Wednesday, February 01, 2012

Simplicity itself.

I have to pass on this brief essay by one of my heroes, Thomas Metzinger:
Elegance is more than an aesthetic quality, or some ephemeral sort of uplifting feeling we experience in deeper forms of intuitive understanding. Elegance is formal beauty. And formal beauty as a philosophical principle is one of the most dangerous, subversive ideas humanity has discovered: it is the virtue of theoretical simplicity. Its destructive force is greater than Darwin's algorithm or that of any other single scientific explanation, because it shows us what the depth of an explanation is.

Elegance as theoretical simplicity comes in many different forms. Everybody knows Occam's razor, the ontological principle of parsimony: Entities are not to be multiplied beyond necessity. William of Occam gave us a metaphysical principle for choosing between competing theories: All other things being equal, it is rational to always prefer the theory that makes fewer ontological assumptions about the kinds of entities that really exist (souls, life forces, abstract objects, or an absolute frame of reference like electromagnetic ether). We are to admit no more causes of natural things than such as are both true and sufficient to explain their appearances—Isaac Newton formulated this as the First Rule of Reasoning in Philosophy, in his Principia Mathematica. Throw out everything that is explanatorily idle, and then shift the burden of proof to the proponent of a less simple theory. In Albert Einstein's words: The grand aim of all science … is to cover the greatest possible number of empirical facts by logical deductions from the smallest possible number of hypotheses or axioms.

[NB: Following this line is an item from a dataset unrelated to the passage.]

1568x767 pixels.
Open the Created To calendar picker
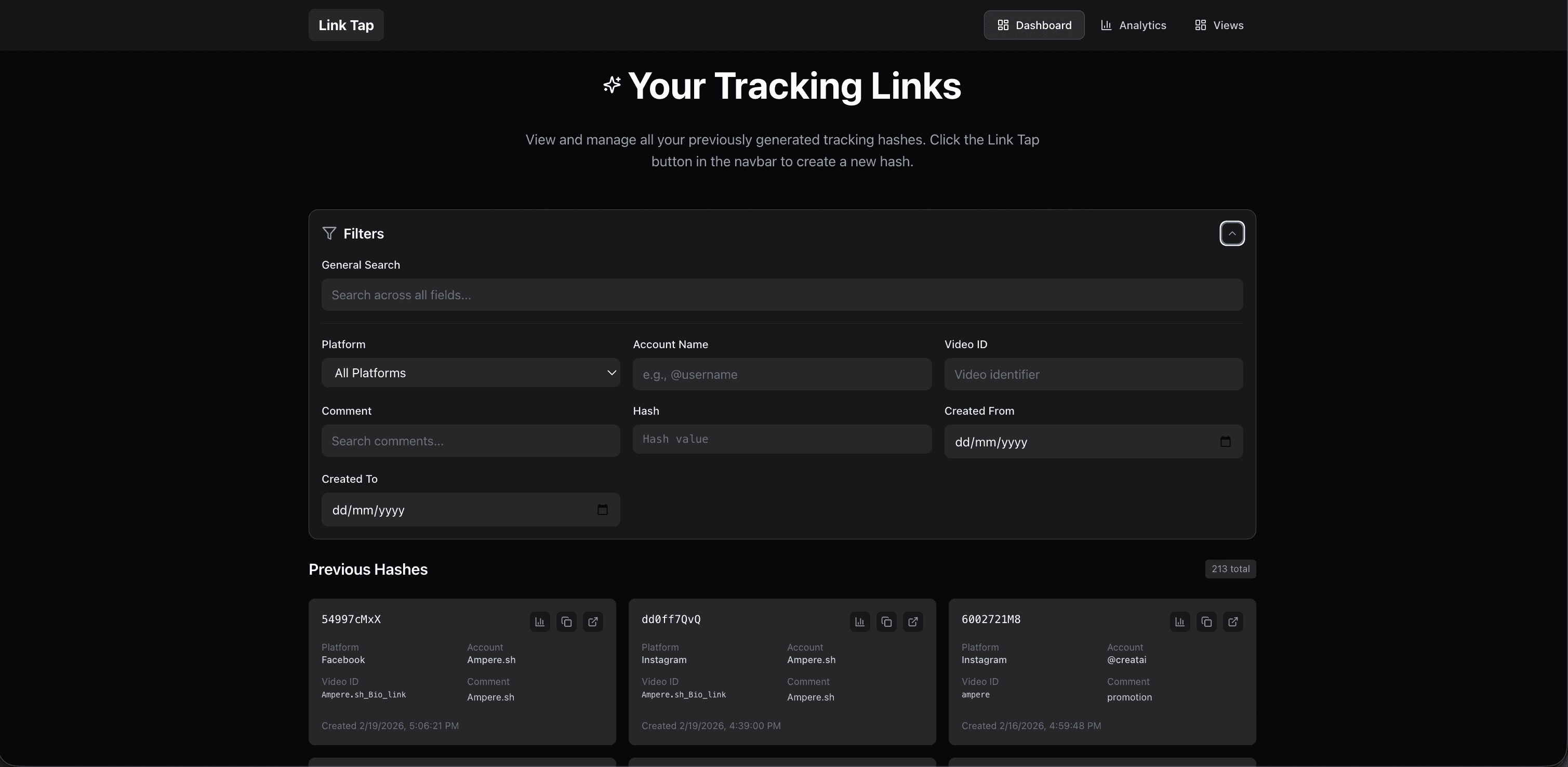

Of course, in today's technical debates new questions have emerged: Why do metaphysics at all? Isn't it simply the number of free, adjustable parameters in competing hypotheses what we should measure? Is it not syntactic simplicity that captures elegance best, say, the number fundamental abstractions and guiding principles a theory makes use of? Or will the true criterion for elegance ultimately be found in statistics, in selecting the best model for a set of data points while optimally balancing parsimony with the "goodness of fit" of a suitable curve? And, of course, for Occam-style ontological simplicity the BIG question always remains: Why should a parsimonious theory more likely be true? Ultimately, isn't all of this rooted in a deeply hidden belief that God must have created a beautiful universe?

I find it fascinating to see how the original insight has kept its force over the centuries. The very idea of simplicity itself, applied as a metatheoretical principle, has demonstrated great power—the subversive power of reason and reductive explanation. The formal beauty of theoretical simplicity is deadly and creative at the same time. It destroys superfluous assumptions whose falsity we just cannot bring ourselves to believe, whereas truly elegant explanations always give birth to an entirely new way of looking at the world. What I would really like to know is this: Can the fundamental insight—the destructive, creative virtue of simplicity—be transposed from the realm of scientific explanation into culture or onto the level of conscious experience? What kind of formal simplicity would make our culture a deeper, more beautiful culture? And what is an elegant mind?